The real answer is that any system that's not held accountable will become
corrupt. Given that we have to ask the question of whether the unions help
make the system as a whole more accountable.

Or in other words I agree that unions are only half the problem but they're
still part of the problem and not the solution.

------
plehoux
Here in Quebec we always get that same argument that teachers unions are in
the end the safeguard of our education system, status quo.

A new political party (<http://www.coalitionavenir.org/>) proposed an option
to increase teacher's accountability. They proposed an automatic salary raise
of 35% to all of Quebec public school teachers but in exchange unions had to
drop seniority, let schools evaluate teachers each year and give them the
possibility to lay-off the rotten tomatoes. Guess what was the unions response
to this fair deal ... NEVER. You can make your own conclusion...

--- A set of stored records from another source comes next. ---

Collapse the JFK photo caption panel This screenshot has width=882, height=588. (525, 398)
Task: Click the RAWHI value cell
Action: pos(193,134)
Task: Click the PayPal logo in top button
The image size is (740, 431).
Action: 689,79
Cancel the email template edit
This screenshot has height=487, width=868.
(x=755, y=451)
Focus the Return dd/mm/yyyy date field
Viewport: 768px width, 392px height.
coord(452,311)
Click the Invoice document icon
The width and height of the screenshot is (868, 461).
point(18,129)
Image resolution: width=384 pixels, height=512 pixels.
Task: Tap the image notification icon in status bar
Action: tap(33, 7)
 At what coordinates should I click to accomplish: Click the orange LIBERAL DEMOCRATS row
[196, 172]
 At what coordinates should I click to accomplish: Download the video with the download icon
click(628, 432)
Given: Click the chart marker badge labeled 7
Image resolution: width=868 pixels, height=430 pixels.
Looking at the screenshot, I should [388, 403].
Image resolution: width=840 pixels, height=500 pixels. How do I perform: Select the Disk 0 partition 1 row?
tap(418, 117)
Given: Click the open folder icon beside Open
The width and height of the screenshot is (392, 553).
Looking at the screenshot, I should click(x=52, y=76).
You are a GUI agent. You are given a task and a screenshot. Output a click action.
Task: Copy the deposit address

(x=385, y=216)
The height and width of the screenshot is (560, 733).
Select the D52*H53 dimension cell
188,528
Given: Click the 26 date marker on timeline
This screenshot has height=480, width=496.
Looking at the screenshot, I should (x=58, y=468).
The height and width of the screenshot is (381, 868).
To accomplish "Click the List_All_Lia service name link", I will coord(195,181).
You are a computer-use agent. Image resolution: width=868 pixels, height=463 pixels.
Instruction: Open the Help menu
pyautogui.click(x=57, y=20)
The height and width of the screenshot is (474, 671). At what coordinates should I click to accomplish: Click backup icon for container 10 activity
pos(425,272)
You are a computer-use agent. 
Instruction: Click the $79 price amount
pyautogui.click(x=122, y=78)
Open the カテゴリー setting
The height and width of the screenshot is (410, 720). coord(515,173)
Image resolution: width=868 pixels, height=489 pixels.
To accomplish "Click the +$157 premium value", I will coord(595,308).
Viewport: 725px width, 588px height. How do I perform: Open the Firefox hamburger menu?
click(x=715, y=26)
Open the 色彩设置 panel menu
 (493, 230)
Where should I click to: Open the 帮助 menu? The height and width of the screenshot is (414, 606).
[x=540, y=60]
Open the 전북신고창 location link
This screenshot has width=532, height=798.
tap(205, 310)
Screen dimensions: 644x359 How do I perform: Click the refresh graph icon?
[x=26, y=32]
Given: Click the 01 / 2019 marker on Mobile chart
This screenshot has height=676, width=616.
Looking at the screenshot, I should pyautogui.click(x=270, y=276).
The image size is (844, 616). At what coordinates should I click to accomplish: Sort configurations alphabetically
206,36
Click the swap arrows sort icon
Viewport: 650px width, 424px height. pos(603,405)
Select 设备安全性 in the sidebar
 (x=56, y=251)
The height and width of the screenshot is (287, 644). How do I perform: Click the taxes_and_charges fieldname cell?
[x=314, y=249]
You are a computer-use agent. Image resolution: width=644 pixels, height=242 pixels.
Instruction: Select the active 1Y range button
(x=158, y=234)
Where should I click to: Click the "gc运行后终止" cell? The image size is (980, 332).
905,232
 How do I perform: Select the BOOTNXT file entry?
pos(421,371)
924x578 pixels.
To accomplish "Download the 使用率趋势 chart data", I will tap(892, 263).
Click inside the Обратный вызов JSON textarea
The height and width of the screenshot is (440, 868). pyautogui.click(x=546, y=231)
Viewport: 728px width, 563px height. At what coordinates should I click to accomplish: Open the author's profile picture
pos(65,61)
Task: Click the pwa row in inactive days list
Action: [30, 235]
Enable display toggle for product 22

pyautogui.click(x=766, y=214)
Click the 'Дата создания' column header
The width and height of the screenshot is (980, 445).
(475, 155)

Unions are not even fighting for their members they are fighting for their own
survival.

------
mhb
School choice ([http://www.edchoice.org/School-Choice/What-is-School-
Choice....](http://www.edchoice.org/School-Choice/What-is-School-Choice.aspx))
via vouchers addresses the needs of students. Presumably he should support
that since it will keep "malicious administrators" in check the same way
supermarket choice keeps malicious supermarket managers in check.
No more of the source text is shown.